VERSO UNA RELIGIONE DELL’USA E GETTA

Luglio 2006
di Heracles

Stanca l’ostentata pretenziosità, incosapevole volgarità e la maniacale cura di tante ville, villini e villette e villette a schiera che affollano il nostro territorio. Più ancora offende la rovinosa incuria in cui versano a volte gli edifici sacri. “Una cristianità che lascia crollare i suoi monumenti e trascura i suoi luoghi santi è una cristianità in decomposizione” (M. Couturier).

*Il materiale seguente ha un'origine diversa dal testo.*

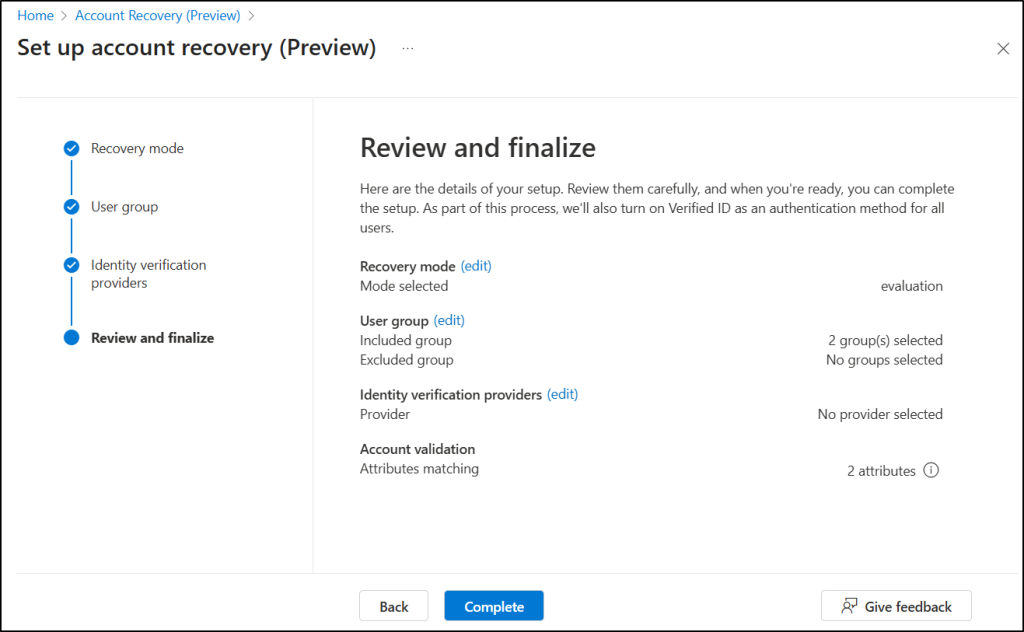Screen dimensions: 1024x632
Task: Click the Identity verification providers step checkmark icon
Action: click(x=71, y=266)
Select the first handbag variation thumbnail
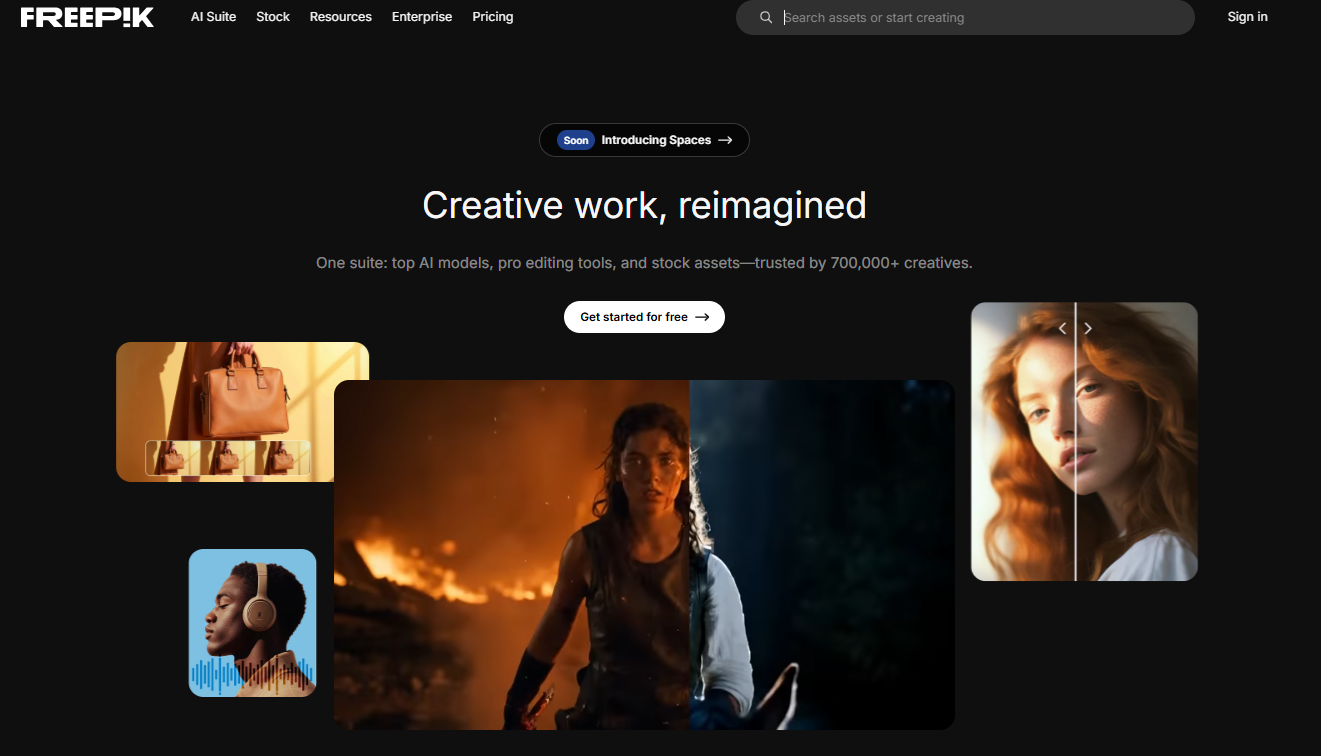 [173, 458]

Non si allude qui alle rovine delle cattedrali di antichi centri di potere oggi abbandonati (Castelseprio, Lomello, Aquileia…) ancora cariche di fascino e di mistero, solitari e potenti testimoni della fede di epoche lontane. Si parla piuttosto dei molteplici edifici sacri di cui la nostra terra è costellata, abbandonati o peggio, come in questo caso, deturpati da brutali riutilizzi che ne offendono la dignità, provocano smarrimento, costituiscono offesa nei confronti di chi vi ha espresso la propria fede, profuso lavoro e fatica e, a proposito di ricchezza e denaro, sono anche indecente insulto alla povertà. Per quanto piccoli e semplici, se già il loro abbandono è triste (nulla è eterno e le cose cambiano…), la loro profanazione è sacrilega. Se queste due parole hanno ancora senso e diritto d’uso. Non si capisce in nome di quali senso o necessità questo possa succedere nel nostro ricco mondo, certo con l’avvallo di chi sul luogo è chiamato a essere custode del sacro. E vengono alla mente anche quella miriade di edicole votive e immagini che rendono sacro l’intero territorio, e ancora gli innumerevoli oggetti dismessi (candelabri, bacinelle, vasi, ex voto, reliquiari …) che hanno fatto la fortuna di avidi rigattieri o giacciono polverosi in armadi di sacrestie o dentro malandati scatoloni in depositi e soffitte, mentre gli altari vengono arredati con paccottiglie varie prodotte industrialmente e acquistate a caro prezzo da solleciti mercanti di cose sacre. Come se la nostra fede non avesse radici o ciò che è vecchio sia privo valore e conti solo il nuovo, fatto in serie, comodo, pratico, lucido, elettrificato e plastificato. In attesa dell’usa e getta. Cosa penso? Penso che intanto non bisognerebbe rassegnarsi all’abbandono di questi oggetti. Se accantonamento e disuso deve essere che sia perlomeno dignitoso. Anticamente altari e oggetti sacri, che solo ai sacerdoti era possibile toccare, potevano essere distrutti solo con il fuoco. Noi abbiamo inventato i musei diocesani, che sono un’ottima cosa, da conoscere e visitare per ricordare (e imparare)…
Gli edifici, frutto di fede e devozione, meritano la nostra cura e attenzione perchè consentono il contatto con la tradizione di cui siamo figli e con una fede forse meno colta, ma certo più confidente della nostra: vanno certo protetti dalla superficialità come dalla arrogante praticità (privata, pubblica e clericale). Se l’abbandono è inevitabile, cento volte meglio la nobile solitudine del rudere che ritorna alla natura con edere e muschi e nidi di uccelli (almeno ci sarebbe ancora spazio per la contemplazione) di qualsiasi rozzo riutilizzo di comodo. Eppure una cerimonia all’anno, un piccolo pellegrinaggio (perché non in questi luoghi?) non sarebbero sufficienti a ridonargli quel poco di vita autentica, salvaguardando anche in noi quel prezioso senso del sacro che pare ridotto a lumicino nel clero e nei laici? Che sia questo il vero problema?